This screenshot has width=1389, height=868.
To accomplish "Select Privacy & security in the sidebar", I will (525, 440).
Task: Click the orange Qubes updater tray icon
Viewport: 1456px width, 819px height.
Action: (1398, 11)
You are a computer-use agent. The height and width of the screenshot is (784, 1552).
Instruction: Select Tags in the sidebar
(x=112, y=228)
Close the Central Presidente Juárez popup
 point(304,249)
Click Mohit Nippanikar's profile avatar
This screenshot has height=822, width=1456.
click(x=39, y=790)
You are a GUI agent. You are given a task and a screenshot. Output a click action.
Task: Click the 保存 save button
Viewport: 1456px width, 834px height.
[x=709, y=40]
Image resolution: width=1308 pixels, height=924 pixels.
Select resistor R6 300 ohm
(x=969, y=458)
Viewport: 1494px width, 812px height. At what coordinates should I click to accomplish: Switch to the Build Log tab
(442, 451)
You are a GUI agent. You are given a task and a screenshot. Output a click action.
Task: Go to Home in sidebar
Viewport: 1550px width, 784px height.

# # # #

- **TASK TO CARRY OUT**
The lines to copy run from the one containing "Select resistor R6 300 ohm" through the last line above. Copy them exactly and include nothing else.

- **WRITTEN REPLY**
Select resistor R6 300 ohm
(x=969, y=458)
Viewport: 1494px width, 812px height. At what coordinates should I click to accomplish: Switch to the Build Log tab
(442, 451)
You are a GUI agent. You are given a task and a screenshot. Output a click action.
Task: Go to Home in sidebar
Viewport: 1550px width, 784px height.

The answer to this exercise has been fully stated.